Thanks for your help!

5 Replies 5

ebarticel
Level 4
Level 4

Not much info to go on. If you can post some show commands output from switch it may help

Eugen

Thanks for your reply.

Well we have 1 ASA and 2 stacks of switches. Stack 1 is IP Based and Stack 2 is not.

[remote] -> {tunnel} -> [ASA] -> [Stack 1] -> [Stack 2]

[ASA] has several sub-interfaces on one of the interfaces connecting to [Stack 1] via Gig 1/0/1 Trunk port.

[Stack 1] has a trunk to [stack 2]

We can ping [Stack 2] just fine.

We cannot ping [Stack 1]; however if we connect to [Stack 2] we can access [stack 1].

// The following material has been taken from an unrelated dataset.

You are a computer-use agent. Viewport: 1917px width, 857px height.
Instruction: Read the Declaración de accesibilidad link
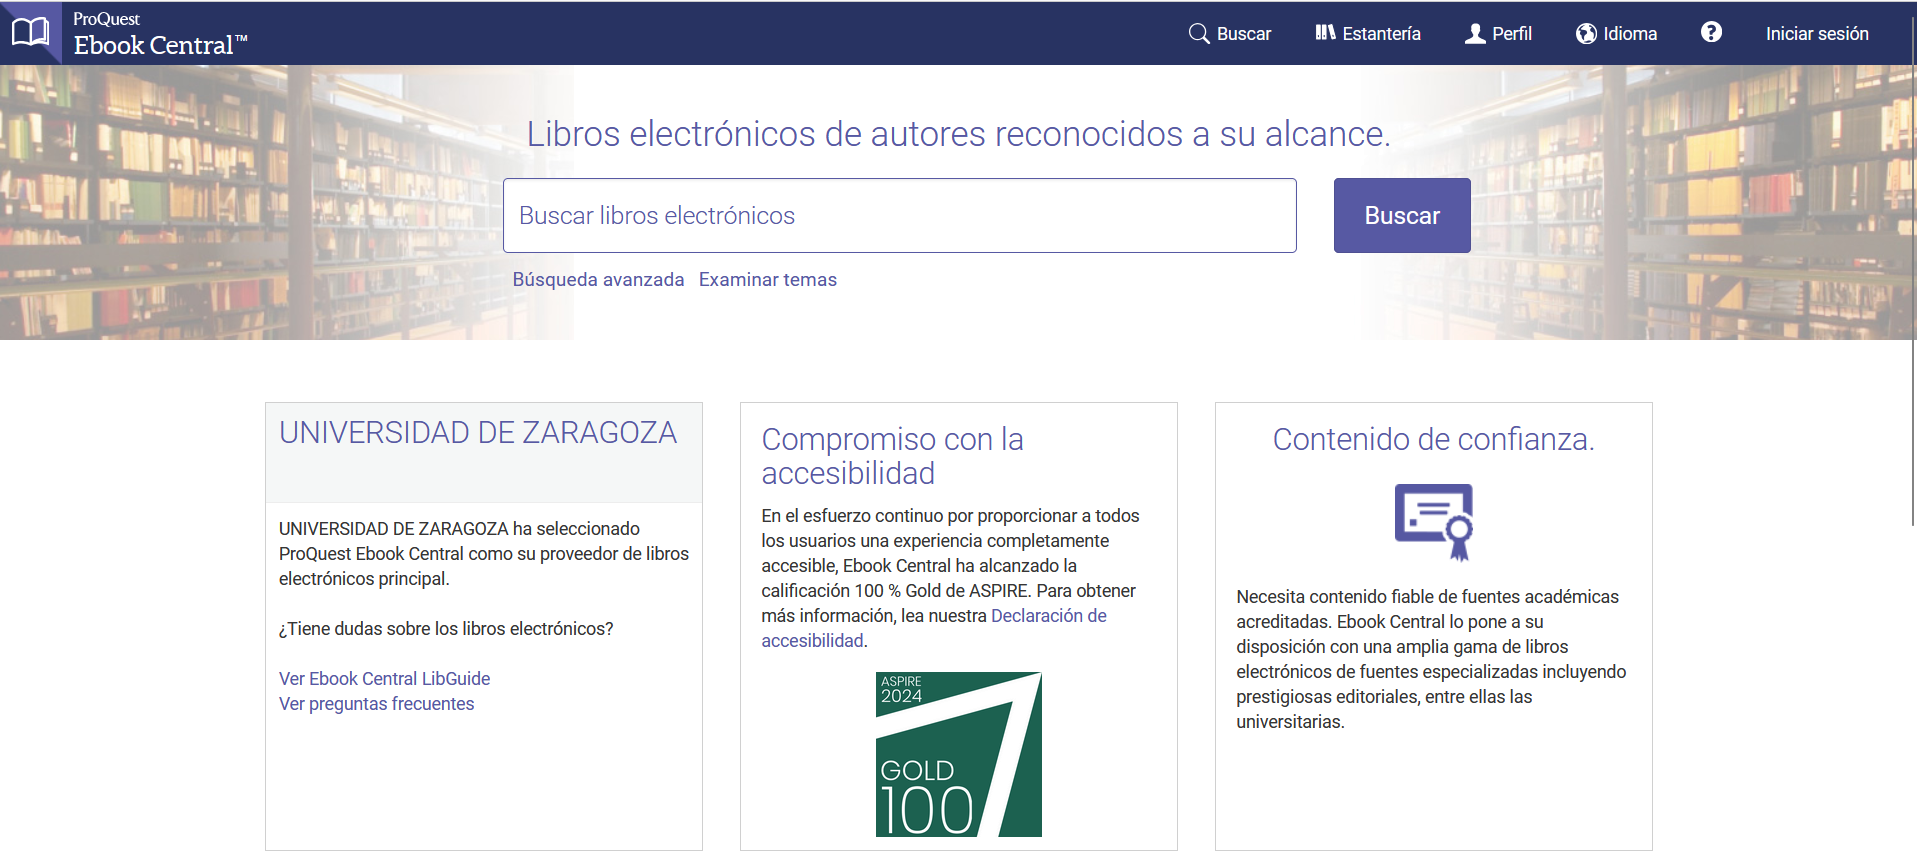tap(1048, 616)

--> Show IP INT BRIEF on STACK 1 (trunkated for relivance)

Interface              IP-Address      OK? Method Status                Protocol

Vlan1                  unassigned      YES NVRAM  administratively down down

Vlan10                 10.0.0.33       YES NVRAM  up                    up

Vlan11                 10.0.1.33       YES NVRAM  up                    up

Vlan12                 10.0.2.33       YES NVRAM  up                    up

Vlan13                 10.0.3.33       YES NVRAM  up                    up

Vlan101                10.1.0.33       YES NVRAM  up                    up

FastEthernet0          unassigned      YES NVRAM  administratively down down

GigabitEthernet1/0/1   unassigned      YES unset  up                    up

GigabitEthernet1/0/2   unassigned      YES unset  down                  down

--> Interface Gig 1/0/1 via show run

interface GigabitEthernet1/0/1

switchport trunk encapsulation dot1q

switchport trunk allowed vlan 1,10-13,101

switchport mode trunk

speed 1000

duplex full

We cannot ping any of the VLAN's except for 10.0.0.34 (Stack 2 IP)

On the ASA we'll see logs like this showing one VLAN trying to HOP to another...

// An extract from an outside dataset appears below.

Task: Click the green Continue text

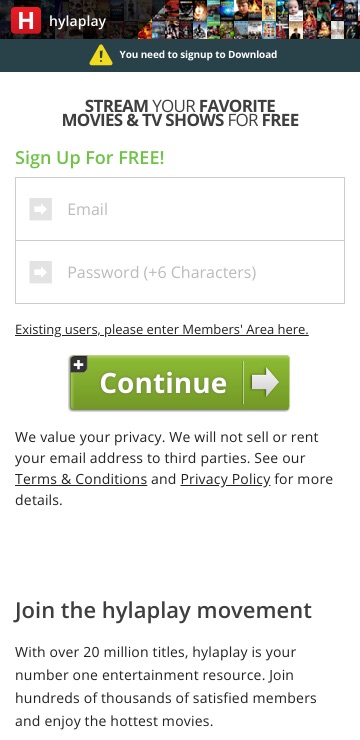Action: click(x=163, y=383)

4Jan 27 201217:39:1110.1.0.3512310.120.1.2123Deny udp src EB_Server:10.1.0.35/123 dst WAN:10.120.1.2/123 by access-group "EB_Server_access_in" [0x0, 0x0]

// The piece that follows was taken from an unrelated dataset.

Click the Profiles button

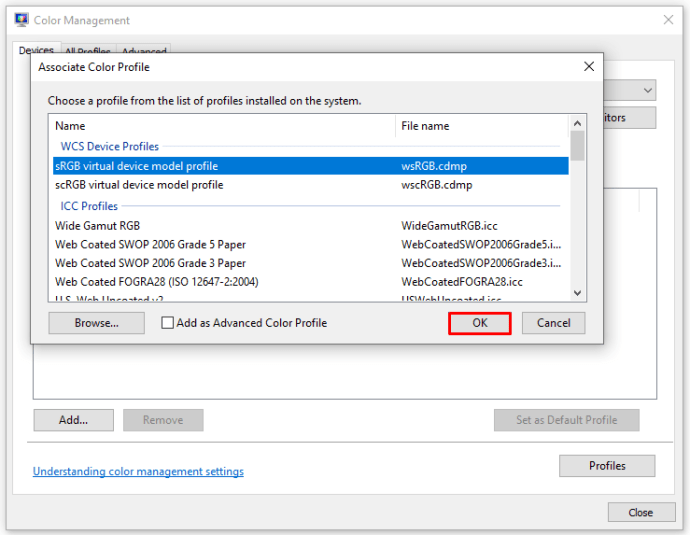[x=607, y=466]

EB_SERVER is VLAN 13 or 10.0.3.0 /24 network.

The origin is from VLAN 11 or 10.0.1.0 /24 network

There is a deny rule denying all traffic not in the same vlan. (intentional) and we need to make sure the traffic for vlan x actually goes through vlan x.

Thoughts?

Thanks!

Sounds like an acl problem blocking return traffic.  Can you post relevant acl configurations & ASA subinterface configs please.

On the ASA we have:

interface GigabitEthernet0/1

speed 1000

duplex full

no nameif

no security-level

no ip address

!

interface GigabitEthernet0/1.10

description Server

vlan 10

nameif Server

security-level 100

ip address 10.0.0.1 255.255.255.0

!

interface GigabitEthernet0/1.11

description Finance Server

vlan 11

nameif F_Server

security-level 100

ip address 10.0.1.1 255.255.255.0

!

interface GigabitEthernet0/1.12

description Exchange Front End

vlan 12

nameif EF_Server

security-level 100

ip address 10.0.2.1 255.255.255.0

!

interface GigabitEthernet0/1.13

description Exchange Back End

vlan 13

nameif EB_Server

security-level 100

ip address 10.0.3.1 255.255.255.0

As for ACL. The ASA is practically defaults. It is a brand new device.

Only ACL is what I mentioned above. For each interface/vlan there is one rule saying allow from souce network (which is for the correct vlan) to any and then the implicit deny.

for example vlan 13 will have allow network 10.0.3.0 /24 to any and deny all.

Thanks for your help.

Hi Michael,

Which IP address is 10.120.1.2 ? On you ASA log output I see that your ping is denied by 10.120.1.2. Looks like a different subnet to me. Check the ACL on that device.